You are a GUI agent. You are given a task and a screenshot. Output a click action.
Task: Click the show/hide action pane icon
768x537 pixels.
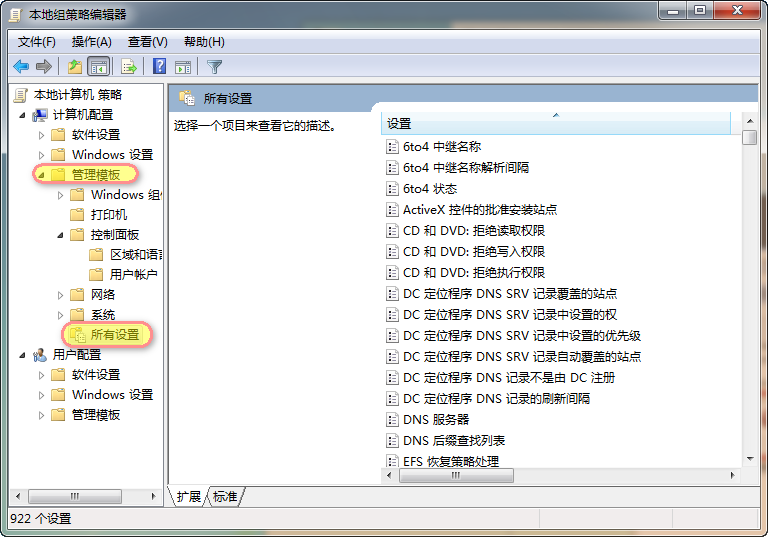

****************************************

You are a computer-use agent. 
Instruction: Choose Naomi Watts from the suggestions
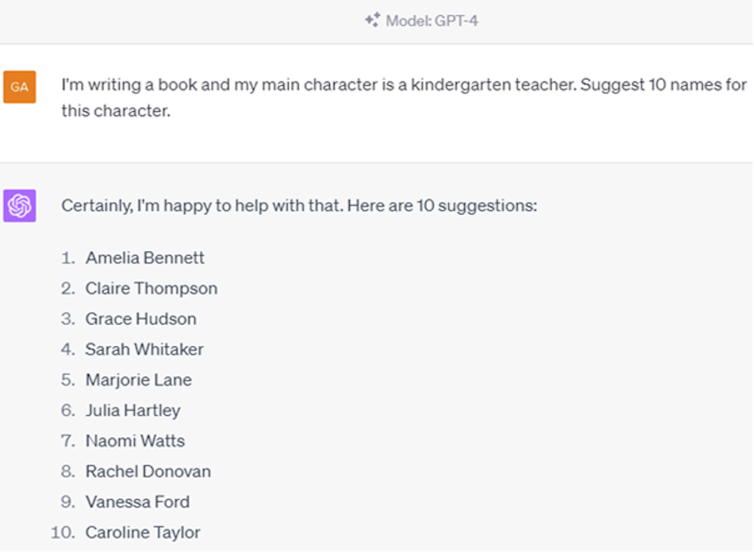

****************************************

TO DO
From the data above, output exactly the lines between the one containing "You are a GUI" and the one containing "768x537 pixels.", counting both of them.

YOUR SOLUTION
You are a GUI agent. You are given a task and a screenshot. Output a click action.
Task: Click the show/hide action pane icon
768x537 pixels.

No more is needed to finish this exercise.